======== Selected text
When we arrived back at San Adrian we had a few days left on our one month contract in the marina. Charles and Di of Astraia were there for a few days having a canvas company from Vigo finish off some side screens for their bimini and we spent a little time with them – watching the Federer Nadal semi-final from Wimbledon and having dinner on two nights.
Astraia will winter somewhere between here and Lisbon, before they head across to the Azores next summer – braver than us, that’s a good few days at sea!
We finally left San Adrian and (contrary to the title of this post) motored around 8 nm against a light breeze to anchor at Praia de Limens. On the last occasion we had been here we never landed on the main beach, opting for the small beach to port on entry into the bay. Calypso can be seen at anchor second from left at the top of the photograph above.
This time we would explore the main beach and the facilities behind it. As we arrived we could hear the familiar explosions from a festival in the direction of Cangas, next bay East. Shortly afterwards the flotilla, celebrating the Dia de la Virgin del Carmen came into view. This is celebrated in coastal towns and villages throughout Spain on 16th July, and we recalled seeing a similar flotilla on this day last year in La Coruna.
The Virgin is the patroness and protector of all seamen, fishermen and scuba divers. According too legend she is responsible for keeping the waters around the shore clean and safe; many devotes used to refuse to swim in the sea until after July 16th! (www.spanish-fiestas.com)
There were probably 40 or so leisure craft and fishing vessels taking part. At one point we joined in the cacophony of horns with our pathetic sounding foghorn! People were gathered on rocks at the point where a priest boomed a sermon over powerful speakers, and then a lovely voice sang a traditional song A capella.
At the end of this more rockets were fired and the horns sounded out again. In the photo the smoke trail of a rocket can be seen.
After this slightly grey day the weather picked up and we went ashore in the dinghy. Up a steep hill is a small shop selling provisions and we bought lunch to eat on the beach. As Val sunbathed Paul went in search of bay leaf and rosemary for a dish of calamari with sun-dried (on Calypso) mushrooms, rosemary, bay leaf, onion and chilli. This was to be cooked for Adam’s birthday, with the crews of Charisma and Shiraz due to arrive for the celebration the next day.
The walk took him along dunes to the rear of the beach and through a lovely village with a variety of old and newer house – fortunately with just the one having a rosemary bush within reach!
================
======== Extracted records
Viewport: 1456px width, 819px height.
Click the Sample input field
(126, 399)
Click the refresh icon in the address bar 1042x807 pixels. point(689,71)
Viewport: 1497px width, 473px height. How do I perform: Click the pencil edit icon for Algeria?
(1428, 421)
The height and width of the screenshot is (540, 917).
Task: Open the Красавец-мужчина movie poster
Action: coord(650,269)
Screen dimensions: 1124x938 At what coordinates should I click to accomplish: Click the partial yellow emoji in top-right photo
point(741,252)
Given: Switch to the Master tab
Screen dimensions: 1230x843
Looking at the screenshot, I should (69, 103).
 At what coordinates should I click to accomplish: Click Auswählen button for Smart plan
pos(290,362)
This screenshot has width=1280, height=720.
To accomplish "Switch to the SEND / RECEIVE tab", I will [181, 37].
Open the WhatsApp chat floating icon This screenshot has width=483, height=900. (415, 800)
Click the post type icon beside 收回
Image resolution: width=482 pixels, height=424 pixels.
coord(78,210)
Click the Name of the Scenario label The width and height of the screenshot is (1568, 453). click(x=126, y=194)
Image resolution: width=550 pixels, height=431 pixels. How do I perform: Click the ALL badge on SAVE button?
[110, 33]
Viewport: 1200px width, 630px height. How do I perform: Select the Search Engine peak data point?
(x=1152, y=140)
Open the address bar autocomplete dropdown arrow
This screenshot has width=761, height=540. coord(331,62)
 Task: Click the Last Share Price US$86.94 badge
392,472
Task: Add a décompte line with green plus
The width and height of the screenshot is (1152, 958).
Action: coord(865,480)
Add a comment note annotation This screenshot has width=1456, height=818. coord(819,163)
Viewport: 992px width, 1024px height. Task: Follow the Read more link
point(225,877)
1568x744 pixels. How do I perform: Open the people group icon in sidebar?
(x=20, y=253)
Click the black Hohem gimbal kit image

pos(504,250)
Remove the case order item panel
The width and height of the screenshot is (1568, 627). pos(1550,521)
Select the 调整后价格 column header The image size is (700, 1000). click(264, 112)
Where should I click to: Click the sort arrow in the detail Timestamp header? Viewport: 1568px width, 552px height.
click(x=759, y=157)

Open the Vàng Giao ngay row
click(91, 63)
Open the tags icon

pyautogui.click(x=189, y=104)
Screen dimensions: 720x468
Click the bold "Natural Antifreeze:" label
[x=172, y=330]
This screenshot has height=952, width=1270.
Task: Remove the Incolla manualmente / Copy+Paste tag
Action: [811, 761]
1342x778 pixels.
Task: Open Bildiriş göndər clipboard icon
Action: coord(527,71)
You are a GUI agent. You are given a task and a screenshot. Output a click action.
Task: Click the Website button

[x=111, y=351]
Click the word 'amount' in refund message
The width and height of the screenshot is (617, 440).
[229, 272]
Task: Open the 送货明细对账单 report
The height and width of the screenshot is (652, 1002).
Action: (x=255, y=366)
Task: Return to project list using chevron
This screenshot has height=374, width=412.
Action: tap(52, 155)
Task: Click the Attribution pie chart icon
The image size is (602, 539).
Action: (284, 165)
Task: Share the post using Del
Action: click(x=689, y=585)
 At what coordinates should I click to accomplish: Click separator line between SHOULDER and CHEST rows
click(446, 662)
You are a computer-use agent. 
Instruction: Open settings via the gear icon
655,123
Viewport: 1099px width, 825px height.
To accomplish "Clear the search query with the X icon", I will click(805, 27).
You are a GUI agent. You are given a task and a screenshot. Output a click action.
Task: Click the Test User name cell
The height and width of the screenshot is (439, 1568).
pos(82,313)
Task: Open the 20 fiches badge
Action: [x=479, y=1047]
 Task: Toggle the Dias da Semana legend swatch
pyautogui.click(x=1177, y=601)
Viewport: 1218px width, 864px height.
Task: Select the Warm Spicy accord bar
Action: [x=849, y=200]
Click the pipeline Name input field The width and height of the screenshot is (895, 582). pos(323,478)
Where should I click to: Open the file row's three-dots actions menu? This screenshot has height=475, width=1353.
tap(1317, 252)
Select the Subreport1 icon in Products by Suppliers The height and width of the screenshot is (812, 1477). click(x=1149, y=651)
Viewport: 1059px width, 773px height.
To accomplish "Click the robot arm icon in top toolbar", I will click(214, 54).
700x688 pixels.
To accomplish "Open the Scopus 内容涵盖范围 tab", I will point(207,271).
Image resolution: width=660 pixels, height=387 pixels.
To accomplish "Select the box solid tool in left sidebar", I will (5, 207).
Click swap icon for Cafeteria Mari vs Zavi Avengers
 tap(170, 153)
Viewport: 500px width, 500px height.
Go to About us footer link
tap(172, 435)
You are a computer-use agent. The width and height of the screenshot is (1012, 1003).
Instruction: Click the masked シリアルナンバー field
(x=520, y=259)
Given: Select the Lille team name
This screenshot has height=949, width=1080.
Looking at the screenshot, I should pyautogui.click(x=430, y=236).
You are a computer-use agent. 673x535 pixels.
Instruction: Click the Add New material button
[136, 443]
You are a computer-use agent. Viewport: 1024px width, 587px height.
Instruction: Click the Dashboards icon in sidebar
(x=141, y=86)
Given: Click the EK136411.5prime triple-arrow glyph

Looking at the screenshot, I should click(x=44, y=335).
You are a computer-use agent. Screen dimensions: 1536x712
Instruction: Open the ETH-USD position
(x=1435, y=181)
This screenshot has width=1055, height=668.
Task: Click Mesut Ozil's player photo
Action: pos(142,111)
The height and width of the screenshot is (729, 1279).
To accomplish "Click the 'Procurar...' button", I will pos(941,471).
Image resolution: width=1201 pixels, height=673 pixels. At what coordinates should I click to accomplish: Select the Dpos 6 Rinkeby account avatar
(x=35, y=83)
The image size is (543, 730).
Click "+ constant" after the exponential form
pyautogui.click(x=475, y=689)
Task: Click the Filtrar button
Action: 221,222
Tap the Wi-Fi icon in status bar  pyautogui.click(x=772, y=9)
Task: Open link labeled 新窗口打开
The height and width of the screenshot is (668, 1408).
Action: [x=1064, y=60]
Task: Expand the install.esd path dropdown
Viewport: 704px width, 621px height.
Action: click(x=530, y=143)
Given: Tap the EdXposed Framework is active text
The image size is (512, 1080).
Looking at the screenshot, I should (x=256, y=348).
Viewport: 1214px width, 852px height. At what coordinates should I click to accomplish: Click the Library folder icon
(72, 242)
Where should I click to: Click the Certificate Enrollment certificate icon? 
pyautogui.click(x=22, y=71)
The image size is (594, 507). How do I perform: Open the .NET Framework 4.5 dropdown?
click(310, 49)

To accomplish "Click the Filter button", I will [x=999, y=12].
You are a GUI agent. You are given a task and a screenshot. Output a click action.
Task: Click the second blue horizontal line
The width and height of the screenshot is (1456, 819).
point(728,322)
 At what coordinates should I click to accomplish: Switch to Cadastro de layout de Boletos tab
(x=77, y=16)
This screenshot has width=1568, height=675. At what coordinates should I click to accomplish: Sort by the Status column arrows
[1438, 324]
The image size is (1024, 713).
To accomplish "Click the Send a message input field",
================
Reproduce the part of the sailing blog post between "After this slightly" and "bush within reach!", inclusive. The listing has no connection to the sailing blog post.

* _Solved exercise_:
After this slightly grey day the weather picked up and we went ashore in the dinghy. Up a steep hill is a small shop selling provisions and we bought lunch to eat on the beach. As Val sunbathed Paul went in search of bay leaf and rosemary for a dish of calamari with sun-dried (on Calypso) mushrooms, rosemary, bay leaf, onion and chilli. This was to be cooked for Adam’s birthday, with the crews of Charisma and Shiraz due to arrive for the celebration the next day.
The walk took him along dunes to the rear of the beach and through a lovely village with a variety of old and newer house – fortunately with just the one having a rosemary bush within reach!